# Problem 4 (optional)

Calculating weather anomalies for another location. In this optional task you get to start from scratch and download the data yourself from NOAA.

## What to do

1. Start by downloading your own data (daily summaries for years **1959-2018 August**) for **Sodankyla Lokka** (notice the place name should be without the letter `ä`), from the [NOAA Climate Data Online Search](https://www.ncdc.noaa.gov/cdo-web/search?datasetid=GHCND). Make sure to select the starting day (and ending day) in the date selection panel after changing the year! After you have searched, click “Add to cart” for a selected station, then go to the cart. Select the ``Custom GHCN-Daily Text`` format for the resulting output file and hit continue.

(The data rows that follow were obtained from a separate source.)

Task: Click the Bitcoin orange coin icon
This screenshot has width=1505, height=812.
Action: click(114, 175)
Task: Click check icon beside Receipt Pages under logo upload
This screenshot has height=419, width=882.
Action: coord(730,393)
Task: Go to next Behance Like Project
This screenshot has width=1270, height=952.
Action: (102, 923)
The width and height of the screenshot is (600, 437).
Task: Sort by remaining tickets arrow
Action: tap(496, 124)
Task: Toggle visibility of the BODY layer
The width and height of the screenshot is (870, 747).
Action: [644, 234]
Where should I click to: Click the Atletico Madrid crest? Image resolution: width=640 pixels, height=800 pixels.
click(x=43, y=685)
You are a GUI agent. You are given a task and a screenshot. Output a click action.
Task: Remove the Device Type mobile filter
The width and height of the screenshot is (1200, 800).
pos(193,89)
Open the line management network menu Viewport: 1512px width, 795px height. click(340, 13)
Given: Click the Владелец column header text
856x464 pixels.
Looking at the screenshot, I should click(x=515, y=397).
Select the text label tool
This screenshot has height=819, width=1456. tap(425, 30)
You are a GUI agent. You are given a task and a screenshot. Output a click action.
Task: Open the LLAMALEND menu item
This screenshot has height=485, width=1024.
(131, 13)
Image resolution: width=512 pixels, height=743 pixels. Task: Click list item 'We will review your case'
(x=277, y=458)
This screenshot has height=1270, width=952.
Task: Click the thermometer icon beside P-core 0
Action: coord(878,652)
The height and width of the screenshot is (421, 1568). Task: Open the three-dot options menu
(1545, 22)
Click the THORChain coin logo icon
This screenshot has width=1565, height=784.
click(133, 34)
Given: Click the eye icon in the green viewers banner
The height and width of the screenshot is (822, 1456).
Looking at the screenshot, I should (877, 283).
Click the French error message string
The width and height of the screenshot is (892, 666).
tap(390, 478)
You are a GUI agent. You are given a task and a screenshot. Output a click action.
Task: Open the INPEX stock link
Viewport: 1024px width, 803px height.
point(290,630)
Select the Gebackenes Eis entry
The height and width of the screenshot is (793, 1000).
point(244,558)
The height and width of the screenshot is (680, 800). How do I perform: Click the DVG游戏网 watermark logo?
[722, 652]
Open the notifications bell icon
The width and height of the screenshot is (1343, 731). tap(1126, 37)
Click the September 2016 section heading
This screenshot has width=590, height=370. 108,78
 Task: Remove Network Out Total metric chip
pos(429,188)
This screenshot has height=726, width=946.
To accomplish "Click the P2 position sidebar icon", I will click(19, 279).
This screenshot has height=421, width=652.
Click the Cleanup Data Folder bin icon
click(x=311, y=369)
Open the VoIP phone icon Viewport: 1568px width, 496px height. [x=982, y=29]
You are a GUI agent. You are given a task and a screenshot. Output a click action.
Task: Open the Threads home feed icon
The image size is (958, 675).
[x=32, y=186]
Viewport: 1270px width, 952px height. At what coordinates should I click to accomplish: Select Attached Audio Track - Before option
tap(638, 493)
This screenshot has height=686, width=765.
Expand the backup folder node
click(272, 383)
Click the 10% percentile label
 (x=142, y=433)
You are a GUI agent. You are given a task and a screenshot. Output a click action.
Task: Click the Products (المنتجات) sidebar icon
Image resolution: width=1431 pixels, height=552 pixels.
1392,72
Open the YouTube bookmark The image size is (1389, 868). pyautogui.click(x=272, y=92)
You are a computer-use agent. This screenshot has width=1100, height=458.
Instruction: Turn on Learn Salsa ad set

    - From the `Station Detail & Data Flag Options` choose two of the following attributes: Station Name, Geographic Location. **Notice:** Do **NOT** include data flags because it makes the data difficult to read. Use **Standard** units.
    - Take also Precipitation and Temperature which are under a separate button below. 
    - From the next page, add your own email address where the weather data will be sent after a short moment.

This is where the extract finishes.